▸ **RECORDS SUPPLIED**:
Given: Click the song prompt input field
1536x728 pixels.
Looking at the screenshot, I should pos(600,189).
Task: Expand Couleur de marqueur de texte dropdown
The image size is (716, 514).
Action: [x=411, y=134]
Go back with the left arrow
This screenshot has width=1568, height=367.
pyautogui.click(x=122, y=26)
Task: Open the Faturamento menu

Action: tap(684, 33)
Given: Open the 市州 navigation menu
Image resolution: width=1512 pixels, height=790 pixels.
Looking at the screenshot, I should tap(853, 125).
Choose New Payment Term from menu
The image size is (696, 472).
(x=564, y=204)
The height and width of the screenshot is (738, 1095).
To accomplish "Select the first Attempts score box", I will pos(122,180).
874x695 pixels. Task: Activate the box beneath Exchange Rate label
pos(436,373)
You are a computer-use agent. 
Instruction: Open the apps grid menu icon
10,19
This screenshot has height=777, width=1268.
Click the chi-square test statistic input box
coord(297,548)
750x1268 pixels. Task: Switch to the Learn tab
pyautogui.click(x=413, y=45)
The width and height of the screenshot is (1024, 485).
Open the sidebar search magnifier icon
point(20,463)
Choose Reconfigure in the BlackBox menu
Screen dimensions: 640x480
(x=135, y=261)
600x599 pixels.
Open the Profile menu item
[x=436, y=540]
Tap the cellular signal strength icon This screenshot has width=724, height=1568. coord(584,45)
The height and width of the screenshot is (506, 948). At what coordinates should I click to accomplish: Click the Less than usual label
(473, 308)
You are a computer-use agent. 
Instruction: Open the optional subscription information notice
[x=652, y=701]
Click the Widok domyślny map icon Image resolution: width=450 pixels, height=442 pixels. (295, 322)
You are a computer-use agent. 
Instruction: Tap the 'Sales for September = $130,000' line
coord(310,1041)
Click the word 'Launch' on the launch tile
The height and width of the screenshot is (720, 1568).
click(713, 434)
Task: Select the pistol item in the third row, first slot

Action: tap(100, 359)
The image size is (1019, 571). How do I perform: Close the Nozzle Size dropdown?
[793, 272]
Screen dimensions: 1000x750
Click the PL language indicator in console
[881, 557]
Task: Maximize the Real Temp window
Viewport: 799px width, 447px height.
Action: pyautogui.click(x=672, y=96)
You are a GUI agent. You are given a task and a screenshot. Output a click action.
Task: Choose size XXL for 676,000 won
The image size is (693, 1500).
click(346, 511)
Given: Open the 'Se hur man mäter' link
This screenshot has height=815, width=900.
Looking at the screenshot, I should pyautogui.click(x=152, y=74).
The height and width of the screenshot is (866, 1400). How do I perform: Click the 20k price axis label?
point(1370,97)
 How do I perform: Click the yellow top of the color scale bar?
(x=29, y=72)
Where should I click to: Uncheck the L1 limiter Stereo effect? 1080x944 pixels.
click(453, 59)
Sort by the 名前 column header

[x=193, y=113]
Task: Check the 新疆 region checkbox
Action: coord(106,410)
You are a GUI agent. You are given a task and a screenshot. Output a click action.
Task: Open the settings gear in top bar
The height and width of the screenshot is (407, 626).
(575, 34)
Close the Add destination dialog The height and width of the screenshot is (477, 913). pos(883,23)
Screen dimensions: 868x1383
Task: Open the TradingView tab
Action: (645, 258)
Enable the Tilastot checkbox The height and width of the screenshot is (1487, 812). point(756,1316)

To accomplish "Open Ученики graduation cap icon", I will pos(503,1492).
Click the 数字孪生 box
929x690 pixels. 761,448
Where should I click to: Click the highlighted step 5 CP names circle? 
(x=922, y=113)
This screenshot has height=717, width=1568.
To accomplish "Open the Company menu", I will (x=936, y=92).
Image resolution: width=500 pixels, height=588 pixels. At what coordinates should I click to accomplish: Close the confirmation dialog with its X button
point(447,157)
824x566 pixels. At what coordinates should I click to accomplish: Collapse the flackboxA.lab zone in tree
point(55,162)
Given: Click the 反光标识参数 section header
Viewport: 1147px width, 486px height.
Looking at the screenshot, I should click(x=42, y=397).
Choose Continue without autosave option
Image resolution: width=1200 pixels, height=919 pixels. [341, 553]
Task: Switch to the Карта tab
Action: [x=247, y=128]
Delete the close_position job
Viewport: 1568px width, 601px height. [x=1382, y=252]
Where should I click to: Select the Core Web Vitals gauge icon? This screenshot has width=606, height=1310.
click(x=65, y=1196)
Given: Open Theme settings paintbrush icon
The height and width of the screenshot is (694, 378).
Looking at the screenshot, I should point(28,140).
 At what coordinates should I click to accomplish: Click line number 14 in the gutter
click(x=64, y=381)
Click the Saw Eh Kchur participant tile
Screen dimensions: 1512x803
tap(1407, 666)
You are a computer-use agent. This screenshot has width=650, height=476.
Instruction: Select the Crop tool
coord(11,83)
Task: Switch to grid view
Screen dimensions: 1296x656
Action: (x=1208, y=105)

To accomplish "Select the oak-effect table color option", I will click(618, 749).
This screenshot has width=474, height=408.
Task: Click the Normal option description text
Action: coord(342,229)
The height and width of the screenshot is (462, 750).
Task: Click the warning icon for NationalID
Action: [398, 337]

▸ **TO DO**:
None of the records may be omitted or altered when they are given again.

▸ **RESULT OF THIS EXERCISE**:
Given: Click the song prompt input field
1536x728 pixels.
Looking at the screenshot, I should pos(600,189).
Task: Expand Couleur de marqueur de texte dropdown
The image size is (716, 514).
Action: [x=411, y=134]
Go back with the left arrow
This screenshot has width=1568, height=367.
pyautogui.click(x=122, y=26)
Task: Open the Faturamento menu

Action: tap(684, 33)
Given: Open the 市州 navigation menu
Image resolution: width=1512 pixels, height=790 pixels.
Looking at the screenshot, I should tap(853, 125).
Choose New Payment Term from menu
The image size is (696, 472).
(x=564, y=204)
The height and width of the screenshot is (738, 1095).
To accomplish "Select the first Attempts score box", I will pos(122,180).
874x695 pixels. Task: Activate the box beneath Exchange Rate label
pos(436,373)
You are a computer-use agent. 
Instruction: Open the apps grid menu icon
10,19
This screenshot has height=777, width=1268.
Click the chi-square test statistic input box
coord(297,548)
750x1268 pixels. Task: Switch to the Learn tab
pyautogui.click(x=413, y=45)
The width and height of the screenshot is (1024, 485).
Open the sidebar search magnifier icon
point(20,463)
Choose Reconfigure in the BlackBox menu
Screen dimensions: 640x480
(x=135, y=261)
600x599 pixels.
Open the Profile menu item
[x=436, y=540]
Tap the cellular signal strength icon This screenshot has width=724, height=1568. coord(584,45)
The height and width of the screenshot is (506, 948). At what coordinates should I click to accomplish: Click the Less than usual label
(473, 308)
You are a computer-use agent. 
Instruction: Open the optional subscription information notice
[x=652, y=701]
Click the Widok domyślny map icon Image resolution: width=450 pixels, height=442 pixels. (295, 322)
You are a computer-use agent. 
Instruction: Tap the 'Sales for September = $130,000' line
coord(310,1041)
Click the word 'Launch' on the launch tile
The height and width of the screenshot is (720, 1568).
click(713, 434)
Task: Select the pistol item in the third row, first slot

Action: tap(100, 359)
The image size is (1019, 571). How do I perform: Close the Nozzle Size dropdown?
[793, 272]
Screen dimensions: 1000x750
Click the PL language indicator in console
[881, 557]
Task: Maximize the Real Temp window
Viewport: 799px width, 447px height.
Action: pyautogui.click(x=672, y=96)
You are a GUI agent. You are given a task and a screenshot. Output a click action.
Task: Choose size XXL for 676,000 won
The image size is (693, 1500).
click(346, 511)
Given: Open the 'Se hur man mäter' link
This screenshot has height=815, width=900.
Looking at the screenshot, I should pyautogui.click(x=152, y=74).
The height and width of the screenshot is (866, 1400). How do I perform: Click the 20k price axis label?
point(1370,97)
 How do I perform: Click the yellow top of the color scale bar?
(x=29, y=72)
Where should I click to: Uncheck the L1 limiter Stereo effect? 1080x944 pixels.
click(453, 59)
Sort by the 名前 column header

[x=193, y=113]
Task: Check the 新疆 region checkbox
Action: coord(106,410)
You are a GUI agent. You are given a task and a screenshot. Output a click action.
Task: Open the settings gear in top bar
The height and width of the screenshot is (407, 626).
(575, 34)
Close the Add destination dialog The height and width of the screenshot is (477, 913). pos(883,23)
Screen dimensions: 868x1383
Task: Open the TradingView tab
Action: (645, 258)
Enable the Tilastot checkbox The height and width of the screenshot is (1487, 812). point(756,1316)

To accomplish "Open Ученики graduation cap icon", I will pos(503,1492).
Click the 数字孪生 box
929x690 pixels. 761,448
Where should I click to: Click the highlighted step 5 CP names circle? 
(x=922, y=113)
This screenshot has height=717, width=1568.
To accomplish "Open the Company menu", I will (x=936, y=92).
Image resolution: width=500 pixels, height=588 pixels. At what coordinates should I click to accomplish: Close the confirmation dialog with its X button
point(447,157)
824x566 pixels. At what coordinates should I click to accomplish: Collapse the flackboxA.lab zone in tree
point(55,162)
Given: Click the 反光标识参数 section header
Viewport: 1147px width, 486px height.
Looking at the screenshot, I should click(x=42, y=397).
Choose Continue without autosave option
Image resolution: width=1200 pixels, height=919 pixels. [341, 553]
Task: Switch to the Карта tab
Action: [x=247, y=128]
Delete the close_position job
Viewport: 1568px width, 601px height. [x=1382, y=252]
Where should I click to: Select the Core Web Vitals gauge icon? This screenshot has width=606, height=1310.
click(x=65, y=1196)
Given: Open Theme settings paintbrush icon
The height and width of the screenshot is (694, 378).
Looking at the screenshot, I should point(28,140).
 At what coordinates should I click to accomplish: Click line number 14 in the gutter
click(x=64, y=381)
Click the Saw Eh Kchur participant tile
Screen dimensions: 1512x803
tap(1407, 666)
You are a computer-use agent. This screenshot has width=650, height=476.
Instruction: Select the Crop tool
coord(11,83)
Task: Switch to grid view
Screen dimensions: 1296x656
Action: (x=1208, y=105)

To accomplish "Select the oak-effect table color option", I will click(618, 749).
This screenshot has width=474, height=408.
Task: Click the Normal option description text
Action: coord(342,229)
The height and width of the screenshot is (462, 750).
Task: Click the warning icon for NationalID
Action: [398, 337]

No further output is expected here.